Dilansir dari berbagai sumber, pertemuan yang berlangsung pekan lalu itu mencakup pembahasan kerja sama di berbagai bidang, termasuk isu global seperti konflik di Laut Tiongkok Selatan. Salah satu poin dalam pernyataan bersama, yang dirilis oleh media Tiongkok CGTN, menekankan pentingnya kerja sama maritim. 

Kedua negara sepakat untuk meningkatkan proyek maritim bersama, menjaga perdamaian dan kelestarian laut, serta memperbaiki tata kelola maritim. 

Mereka juga mencapai kesepahaman tentang pengelolaan wilayah yang memiliki klaim tumpang tindih dan sepakat membentuk Komite Pengarah Bersama untuk mengelola kerja sama berdasarkan prinsip saling menghormati, manfaat bersama, dan aturan hukum masing-masing negara.
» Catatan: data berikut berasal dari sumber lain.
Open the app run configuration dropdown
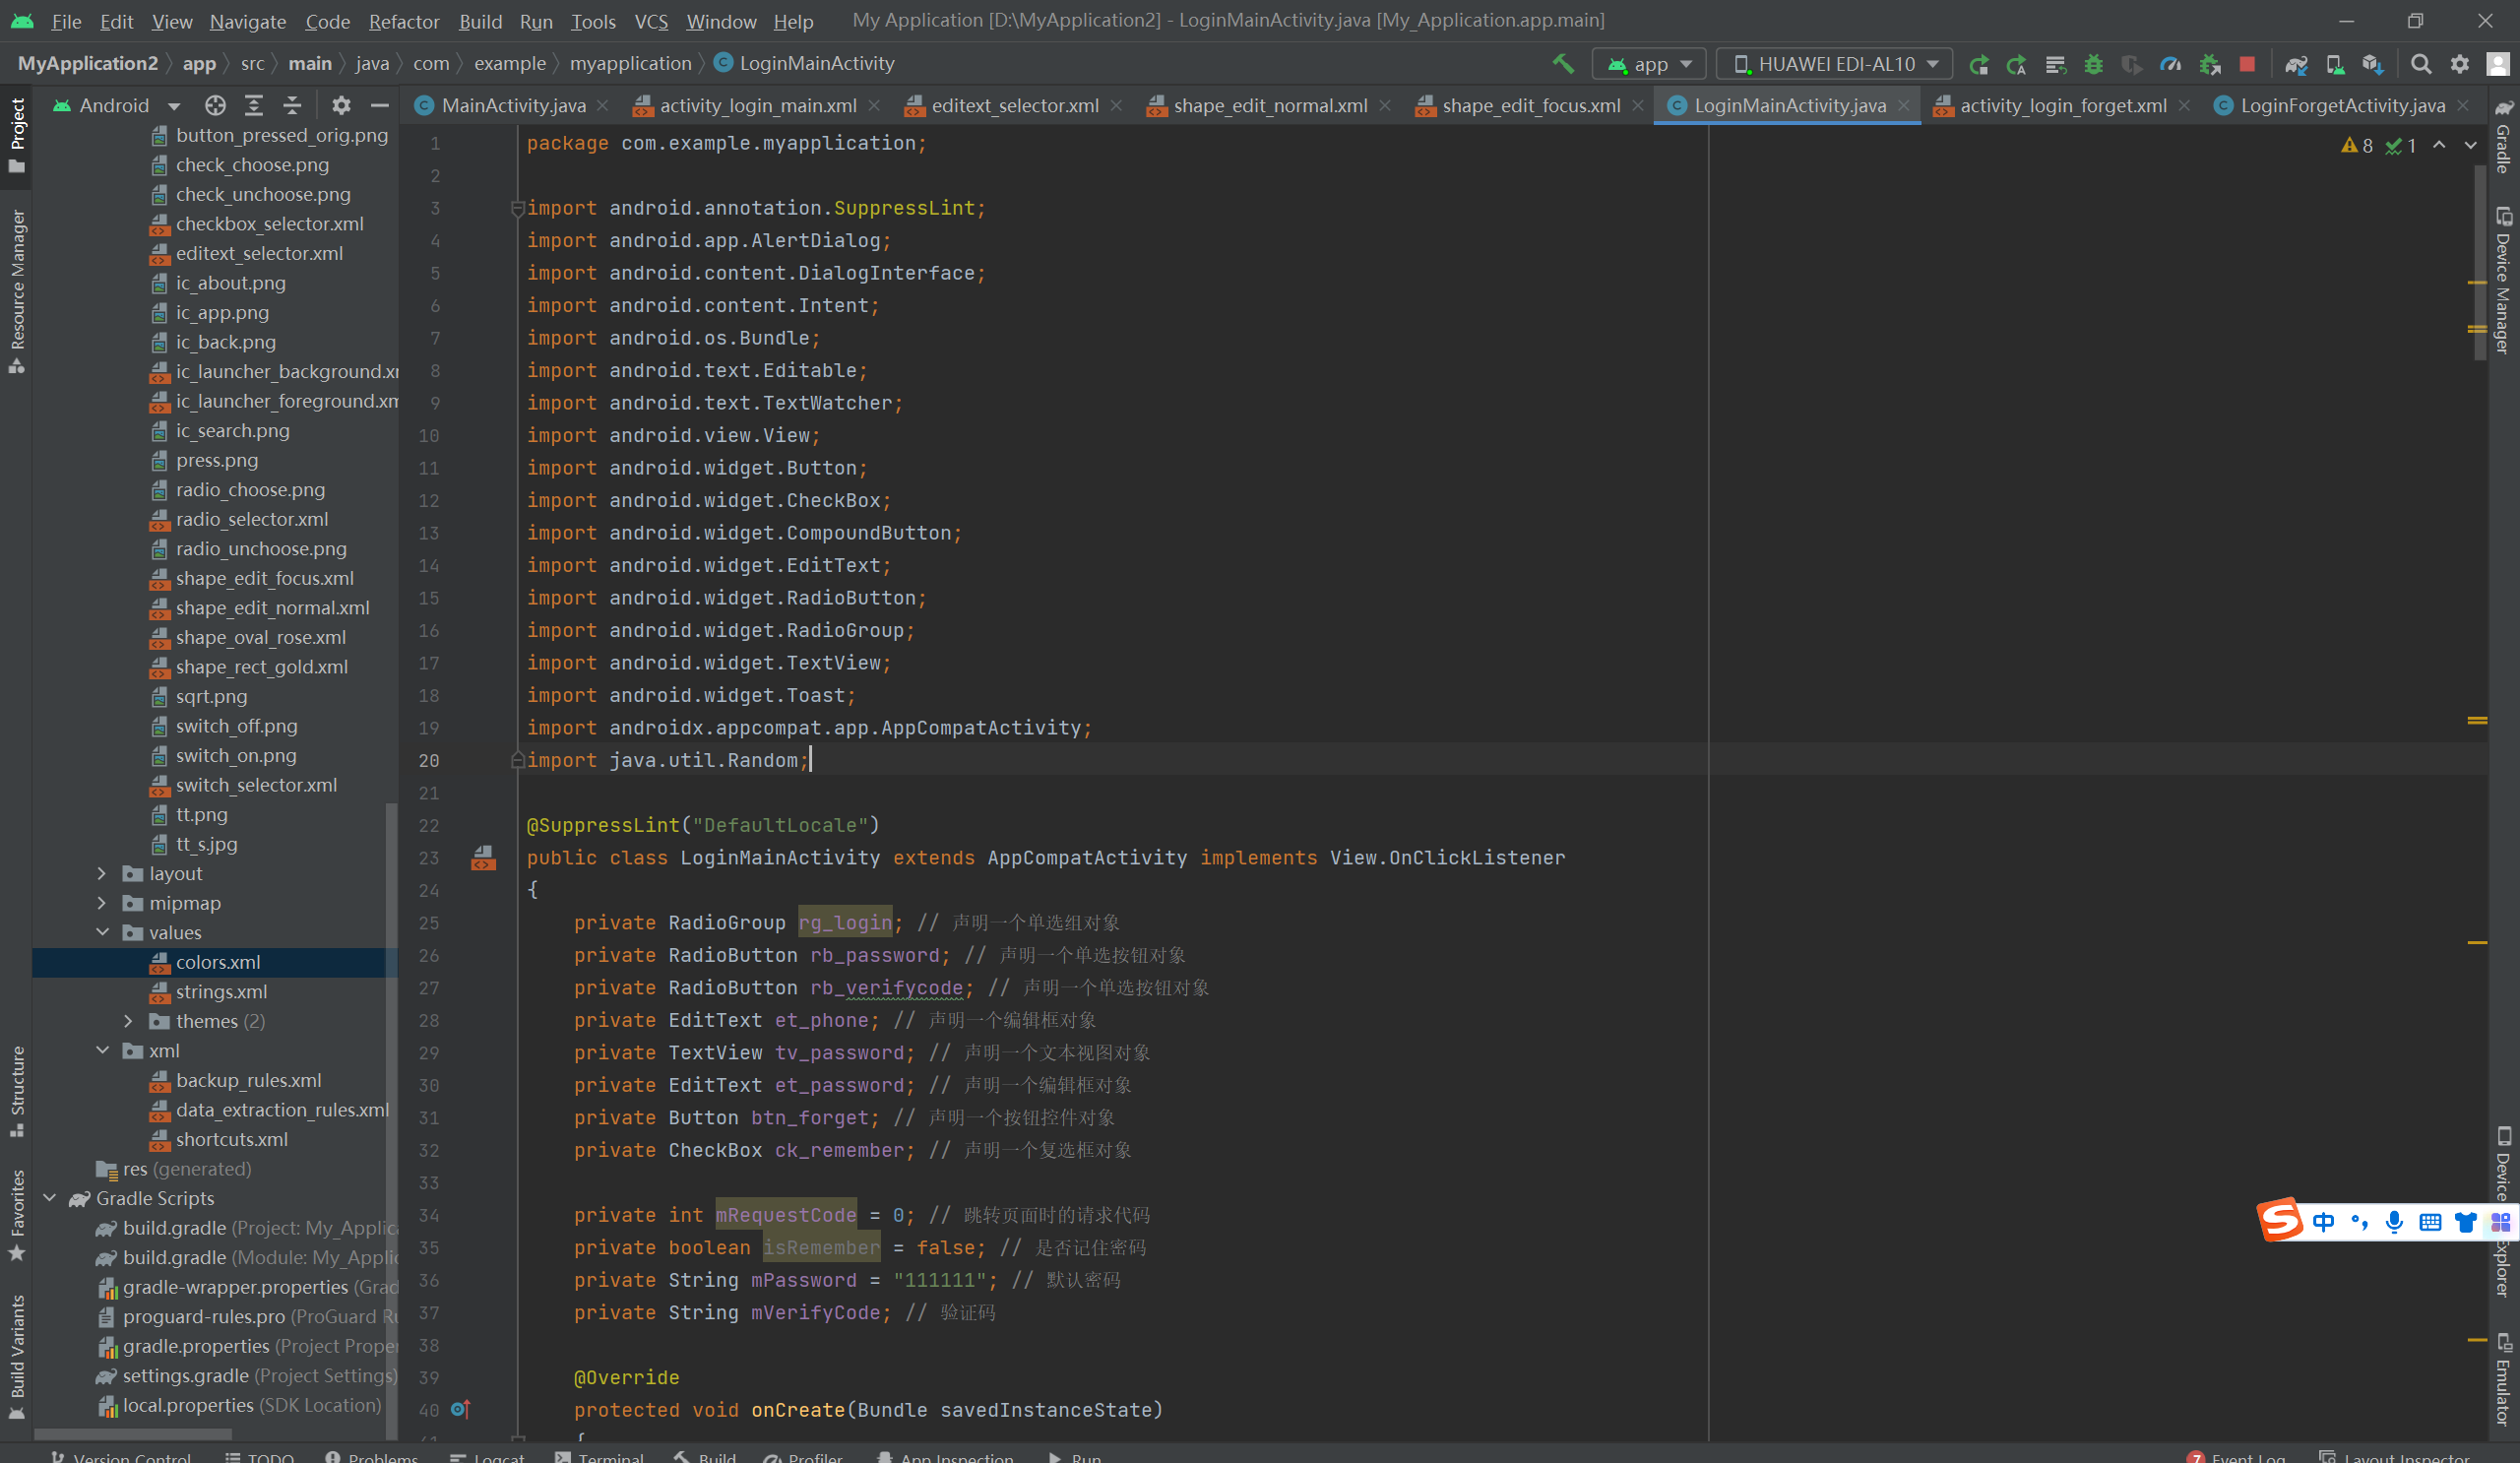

Namun, poin ini mendapat kritik, termasuk dari Guru Besar Hukum Internasional Universitas Indonesia, Hikmahanto Juwana. Ia mempertanyakan apakah klaim tumpang tindih yang dimaksud mencakup klaim Nine Dash Line Tiongkok yang berbenturan dengan Zona Ekonomi Eksklusif Indonesia di Natuna Utara. 

Indonesia selama ini menegaskan tidak memiliki sengketa wilayah dengan Tiongkok dan menyatakan bahwa Nine Dash Line bertentangan dengan hukum internasional, seperti UNCLOS. Meskipun demikian, aktivitas kapal Tiongkok yang sering memasuki wilayah Indonesia, khususnya di Natuna, menjadi tantangan tersendiri bagi pemerintah dalam mempertahankan kedaulatan.

Hikmahanto menilai jika klaim tersebut diakui sebagai dasar untuk kerja sama, maka sikap Indonesia terhadap klaim sepihak Tiongkok di Laut Tiongkok Selatan telah berubah secara signifikan. Hal ini memicu diskusi tentang arah kebijakan Indonesia dalam menghadapi isu sensitif di kawasan tersebut.

"Bila memang benar, berarti kebijakan Indonesia terkait klaim sepihak Tiongkok atas Sepuluh [dulu sembilan] Garis Putus telah berubah secara drastis," kata Hikmahanto dalam rilis resmi.

Indonesia selama ini menganggap nine dash line Tiongkok tak sesuai hukum laut PBB atau UNCLOS.

Pengadilan Arbitrase pada 2016 juga sudah juga menolak klaim sepihak Tiongkok.

"Namun dengan adanya joint statement 9 November lalu berarti Indonesia telah mengakui klaim sepihak Tiongkok atas Sepuluh Garis Putus," kata Hikmahanto.

Joint development, lanjut dia, hanya terjadi bila masing-masing negara mengakui zona maritim yang saling tumpang tindih. (*)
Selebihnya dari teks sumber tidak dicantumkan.